Architecture v4

Failover Manager is a high-availability tool that monitors the health of a Postgres streaming replication cluster and verifies failures quickly. When a database failure occurs, Failover Manager can automatically promote a streaming replication standby node into a writable primary node. This capability ensures continued performance and protects against data loss with minimal service interruption.

A Failover Manager cluster is made up of Failover Manager processes that reside on the following hosts on a network:

  • A primary node is the primary database server that is servicing database clients.

  • One or more standby nodes are streaming replication servers associated with the primary node.
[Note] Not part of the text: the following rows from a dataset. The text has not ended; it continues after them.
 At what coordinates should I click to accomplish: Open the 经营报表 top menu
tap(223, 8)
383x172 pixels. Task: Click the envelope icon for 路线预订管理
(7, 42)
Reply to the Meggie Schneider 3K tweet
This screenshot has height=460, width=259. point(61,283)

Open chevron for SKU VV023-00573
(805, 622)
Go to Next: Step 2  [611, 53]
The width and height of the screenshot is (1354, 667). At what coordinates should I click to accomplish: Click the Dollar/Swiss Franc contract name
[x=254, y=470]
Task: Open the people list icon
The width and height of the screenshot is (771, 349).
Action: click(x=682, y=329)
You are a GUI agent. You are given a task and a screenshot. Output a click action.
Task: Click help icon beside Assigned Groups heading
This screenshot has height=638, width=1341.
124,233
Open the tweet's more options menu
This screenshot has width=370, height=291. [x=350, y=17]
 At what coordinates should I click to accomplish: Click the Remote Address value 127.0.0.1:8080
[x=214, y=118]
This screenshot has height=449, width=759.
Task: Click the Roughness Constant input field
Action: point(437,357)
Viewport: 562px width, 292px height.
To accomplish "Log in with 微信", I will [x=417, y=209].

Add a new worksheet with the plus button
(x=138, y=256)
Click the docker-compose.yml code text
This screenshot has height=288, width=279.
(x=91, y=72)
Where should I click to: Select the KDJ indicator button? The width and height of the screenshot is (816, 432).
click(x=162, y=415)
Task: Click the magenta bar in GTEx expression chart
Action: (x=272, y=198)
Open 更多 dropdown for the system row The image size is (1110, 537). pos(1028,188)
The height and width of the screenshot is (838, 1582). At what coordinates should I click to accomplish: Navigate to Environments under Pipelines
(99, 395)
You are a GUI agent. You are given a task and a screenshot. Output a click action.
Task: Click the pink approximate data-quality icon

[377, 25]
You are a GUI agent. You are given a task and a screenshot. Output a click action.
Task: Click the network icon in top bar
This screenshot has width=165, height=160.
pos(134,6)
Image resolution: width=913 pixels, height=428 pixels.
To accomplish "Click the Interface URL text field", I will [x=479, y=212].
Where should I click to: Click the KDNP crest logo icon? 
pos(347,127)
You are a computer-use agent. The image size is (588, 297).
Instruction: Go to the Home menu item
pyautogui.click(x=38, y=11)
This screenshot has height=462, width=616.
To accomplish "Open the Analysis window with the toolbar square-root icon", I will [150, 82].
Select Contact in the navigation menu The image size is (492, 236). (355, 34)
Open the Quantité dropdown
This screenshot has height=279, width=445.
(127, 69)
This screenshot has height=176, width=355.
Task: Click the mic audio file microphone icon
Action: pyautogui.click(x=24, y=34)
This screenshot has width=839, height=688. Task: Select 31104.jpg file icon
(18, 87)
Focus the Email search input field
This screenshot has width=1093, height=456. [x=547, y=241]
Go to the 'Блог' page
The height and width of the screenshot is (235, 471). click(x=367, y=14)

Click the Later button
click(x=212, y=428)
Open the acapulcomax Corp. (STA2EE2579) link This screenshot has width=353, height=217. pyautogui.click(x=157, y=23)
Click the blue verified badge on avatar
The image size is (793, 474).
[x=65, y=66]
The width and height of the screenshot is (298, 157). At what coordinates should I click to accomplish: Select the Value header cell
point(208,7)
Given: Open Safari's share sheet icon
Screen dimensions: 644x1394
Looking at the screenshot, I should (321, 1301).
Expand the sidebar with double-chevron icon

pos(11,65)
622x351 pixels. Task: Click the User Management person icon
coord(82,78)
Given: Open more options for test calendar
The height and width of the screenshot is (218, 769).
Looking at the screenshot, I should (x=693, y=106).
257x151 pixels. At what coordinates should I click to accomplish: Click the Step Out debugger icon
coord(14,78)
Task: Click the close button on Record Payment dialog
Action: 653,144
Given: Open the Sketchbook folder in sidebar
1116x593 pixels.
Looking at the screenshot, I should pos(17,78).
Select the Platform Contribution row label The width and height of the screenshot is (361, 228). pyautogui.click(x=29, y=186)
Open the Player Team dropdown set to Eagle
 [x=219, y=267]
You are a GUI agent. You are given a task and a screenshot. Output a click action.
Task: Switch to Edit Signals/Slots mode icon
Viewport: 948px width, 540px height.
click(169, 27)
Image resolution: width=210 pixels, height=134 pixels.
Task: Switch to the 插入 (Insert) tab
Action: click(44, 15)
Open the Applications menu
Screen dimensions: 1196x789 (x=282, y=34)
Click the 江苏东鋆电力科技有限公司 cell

  • The witness node confirms assertions of either the primary or a standby in a failover scenario. If, during a failure situation, the primary is in a partition with half or more of the nodes, it stays primary. As such, Failover Manager supports running in a cluster with an even number of agents.

A Failover Manager scenario employing a virtual IP address

When a non-witness agent starts, it connects to the local database and checks the state of the database:

  • If the agent can't reach the database, it starts in idle mode.
  • If it finds that the database is in recovery, the agent assumes the role of standby.
  • If the database isn't in recovery, the agent assumes the role of primary.

In the event of a failover, Failover Manager attempts to ensure that the promoted standby is the most up-to-date standby in the cluster. Data loss is possible if the standby node is not in sync with the primary node.

JGroups provides technology that allows Failover Manager to create clusters whose member nodes can communicate with each other and detect node failures.

The figure illustrates a Failover Manager cluster that uses a virtual IP address. You can use a load balancer in place of a virtual IP address if you provide your own script to reconfigure the load balancer whenever databases are added or removed. You can also choose to enable native EFM-Pgpool integration for high availability. See Choosing a deployment architecture for more information.